33.15 Order means a written or oral order placed by you requesting that we provide Goods or Services.


33.16 Personnel means officers, employees, and agents engaged by each party (but does not include the other party) and, in the case of the Supplier, includes its subcontractors (and any employee of those subcontractors).


33.17 PPS Act means the Personal Property Securities Act 2009 (Cth), as amended.33.18 Services means all services performed by us, as described on our quotation, invoice, or any other form issued by us.


33.19 Schedule means any schedule (or quotation where the context permits) provided in conjunction with these Terms.


33.20 Site means the location where the Services are to be performed.


33.21 Small Business Contract has the meaning given to this term in section 23(4) of the Australian Consumer Law.


33.22 Supplier, we, us means Mr Benjamin Dale trading as ‘Bare Industries’ ABN 21 883 207 310.


33.23 Working Documents means all plans, designs, specifications, and schedules created by us in the course of or in relation to any contract in which Intellectual Property Rights may subsist and all drafts, variations, alterations, and adaptations of such plans, designs, specifications, and schedules (whether currently existing or created in the future).


34 Interpretation


In these Terms, unless the context otherwise requires:


34.1 A time is a reference to the time zone of New South Wales (NSW), Australia unless otherwise specified.

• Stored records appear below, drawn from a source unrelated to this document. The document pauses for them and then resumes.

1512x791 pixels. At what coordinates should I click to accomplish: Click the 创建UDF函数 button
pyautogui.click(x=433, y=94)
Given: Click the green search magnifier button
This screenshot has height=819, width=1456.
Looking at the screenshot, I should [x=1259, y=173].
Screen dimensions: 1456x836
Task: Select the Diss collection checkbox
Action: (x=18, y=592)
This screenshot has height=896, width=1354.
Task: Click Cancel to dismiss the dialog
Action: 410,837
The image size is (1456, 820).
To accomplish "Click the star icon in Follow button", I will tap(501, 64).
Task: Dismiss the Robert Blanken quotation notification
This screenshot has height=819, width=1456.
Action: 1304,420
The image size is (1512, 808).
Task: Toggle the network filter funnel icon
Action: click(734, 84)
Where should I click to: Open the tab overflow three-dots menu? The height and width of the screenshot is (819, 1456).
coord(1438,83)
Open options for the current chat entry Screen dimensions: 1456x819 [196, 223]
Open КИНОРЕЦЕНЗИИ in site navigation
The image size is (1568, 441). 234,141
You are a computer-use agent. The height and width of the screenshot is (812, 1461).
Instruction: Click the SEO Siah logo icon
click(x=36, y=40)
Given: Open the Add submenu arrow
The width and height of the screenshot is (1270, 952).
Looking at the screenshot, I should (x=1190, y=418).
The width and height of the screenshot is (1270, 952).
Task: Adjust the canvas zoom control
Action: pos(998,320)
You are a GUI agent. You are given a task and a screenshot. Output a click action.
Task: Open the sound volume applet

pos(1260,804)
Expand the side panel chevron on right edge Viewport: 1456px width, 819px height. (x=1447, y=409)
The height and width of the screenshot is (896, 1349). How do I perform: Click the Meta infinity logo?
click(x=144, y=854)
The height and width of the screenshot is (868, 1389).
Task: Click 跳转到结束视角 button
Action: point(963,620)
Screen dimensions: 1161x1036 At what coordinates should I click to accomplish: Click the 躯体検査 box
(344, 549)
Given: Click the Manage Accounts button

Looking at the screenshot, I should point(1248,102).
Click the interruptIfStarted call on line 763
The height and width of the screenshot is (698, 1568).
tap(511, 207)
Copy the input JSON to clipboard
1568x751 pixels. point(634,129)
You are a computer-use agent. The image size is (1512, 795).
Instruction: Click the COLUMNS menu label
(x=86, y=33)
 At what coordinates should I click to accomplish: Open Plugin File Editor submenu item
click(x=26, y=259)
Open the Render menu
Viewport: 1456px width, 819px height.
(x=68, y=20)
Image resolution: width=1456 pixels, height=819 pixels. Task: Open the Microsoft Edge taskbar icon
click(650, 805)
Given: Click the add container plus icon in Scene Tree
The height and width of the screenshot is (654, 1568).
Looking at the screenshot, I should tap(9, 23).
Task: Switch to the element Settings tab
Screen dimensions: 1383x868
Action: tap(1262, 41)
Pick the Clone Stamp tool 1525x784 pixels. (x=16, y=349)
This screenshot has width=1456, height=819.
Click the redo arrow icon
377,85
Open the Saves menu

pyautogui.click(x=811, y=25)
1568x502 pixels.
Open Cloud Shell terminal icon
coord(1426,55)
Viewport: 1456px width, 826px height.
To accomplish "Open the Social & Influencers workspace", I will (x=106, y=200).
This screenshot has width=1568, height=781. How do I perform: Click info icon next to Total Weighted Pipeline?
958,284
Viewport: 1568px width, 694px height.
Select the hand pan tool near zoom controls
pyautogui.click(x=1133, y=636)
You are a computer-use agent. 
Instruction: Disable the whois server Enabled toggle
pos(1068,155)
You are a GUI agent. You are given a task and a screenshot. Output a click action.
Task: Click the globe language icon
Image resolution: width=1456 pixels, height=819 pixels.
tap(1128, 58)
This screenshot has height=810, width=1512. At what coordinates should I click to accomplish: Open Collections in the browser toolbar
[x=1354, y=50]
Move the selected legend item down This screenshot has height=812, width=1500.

34.2 $, dollar, or AUD is a reference to the lawful currency of Australia.


34.3 A party includes a reference to that person’s executors, administrators, successors, substitutes (including a person who becomes a party by novation), assigns, and in the case of a trustee, includes any substituted or additional trustee.


34.4 A right includes a benefit, remedy, authority, discretion, or power.


34.5 The singular includes the plural and vice versa, and a gender includes oth

er genders.


34.6 “In writing” or “written” means any expression of information in words, numbers, or other symbols, which can be read, reproduced, and later communicated, and includes electronically transmitted and stored information.


34.7 If a word or phrase is given a defined meaning, its other grammatical forms have a corresponding meaning.


34.8 Words such as “includes”, “including”, and “for example” are not words of limitation and are to be construed as though followed by the words “without limitation”.


34.9 A term of an agreement in favour of two or more persons is for the benefit of them jointly and each of them separately.